Her private practice is just one leg of Sandy’s professional stool. She also works part-time doing acute care at Swedish Hospital Edmonds with patients on “everything from the neck up: language retrieval, speech, reading, writing -- the whole communication ball of wax.” Issues that could come about from stroke, cardiac arrest, traumatic brain injury or other causes. She also works with an agency in long-term care facilities, mostly with geriatrics in rehab.
“My patients make me laugh; they make me cry.” Sandy played for me the role of a recent 83 year-old patient – a woman with a southern accent who married for the first time at the age of 72. “I was an undiscovered treasure,” she mimics, whistling the ‘s’ in treasure in a way that would make Tennessee Williams smile.
Juggling different part-time jobs leaves time for Sandy to be involved in her kids’ schools and in community work and provides some freedom to pursue her many other interests. “Singing is a huge part of my life – our whole family is very musical.

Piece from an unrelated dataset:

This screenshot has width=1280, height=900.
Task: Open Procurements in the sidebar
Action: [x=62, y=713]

My husband plays sax and I sing classical and jazz.” (click here to listen to Sandy sing jazz at Tula’s). “Food is a huge part of my life -- having people over for dinner gives me great joy. If someone moves into the neighborhood, I make them welcome -- I’m a networker. The community work I do has fed me. I feel enormously lucky in the randomness of my life and so I do feel a need to be giving back.
“I feel like there’s so much in the world to feel, smell, see, eat and hear, and the patients I work with remind me every single day that I could not have this in an hour, in five minutes. That keeps me moving forward. Realizing, I can do this, I can do this. It makes me think, how dare I not? When I was trying to decide whether to write an update to my book, my sister reminded me, it’s not bloody rehearsal, come on!”, she says in her English accent. “Why wouldn’t you write that book? How dare I not?”

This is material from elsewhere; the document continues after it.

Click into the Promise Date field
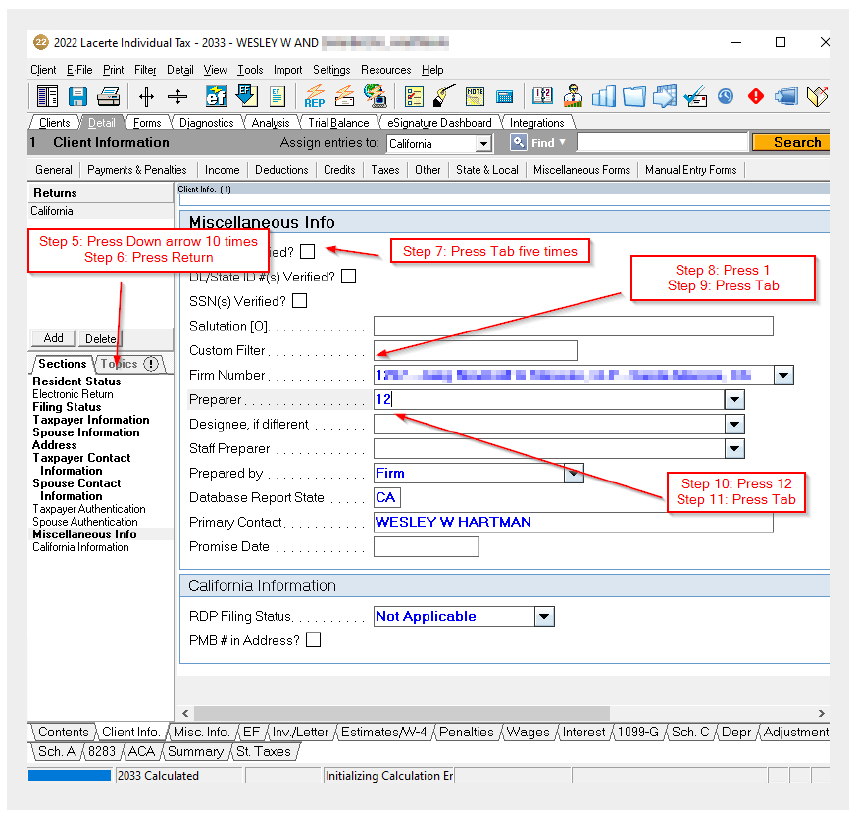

Sandy’s not-so secrets for How She Does It:
- My life is: Danny Kay, Nichols and May, opera, languages, good food, skiing and visual arts. All of those things have led me to where I am now.
- The obvious answer, this is the only way I know how to do it -- to have many different things going on because it’s never boring. Life is never boring -- that’s how I do it.
- I was lucky enough to have been born to great parents who offered me lots of wonderful experiences as well as a superb education. I'm constantly shocked at the randomness of that fact. They were very organized parents, so I have a sense of multi-tasking.
- I have an unbelievably supportive husband; we support each other’s careers a lot.
- It goes without saying that my kids give me huge joy, but that’s sort of a category of its own.
- I feel really privileged to have a healthy mind and feel like it’s my duty to use what I have – there’s no excuse for being bored or lying fallow. My mother died when she was really, really young, so in some ways I feel it’s my responsibility to live my life fully in honor of what she didn’t have.
- Keeping things new as well as keeping tradition.
- My brother and sister give me tremendous joy. We have a language we speak together – our own terms of family humor
- Traveling with my husband and sons gives me an enormous joy; being outside of my comfort zone culturally.
What books has Sandy read recently?
- Consider This, Senora: by Harriet Doerr
- Enduring Love: by Ian McEwan
- Half of a Yellow Sun: by Chimamanda Ngozi Adichie
Whom does Sandy want me to interview next?
- Our mutual friend Jane Zalutsky, who knows everyone and everything interesting, “obviously.”
- Liz Bullard – a speech/language pathologist who spearheaded the creation of The Children’s Playgarden – a playground designed for children with special needs.
- Sandy Eshelman – very interesting friend who has had every career known to man.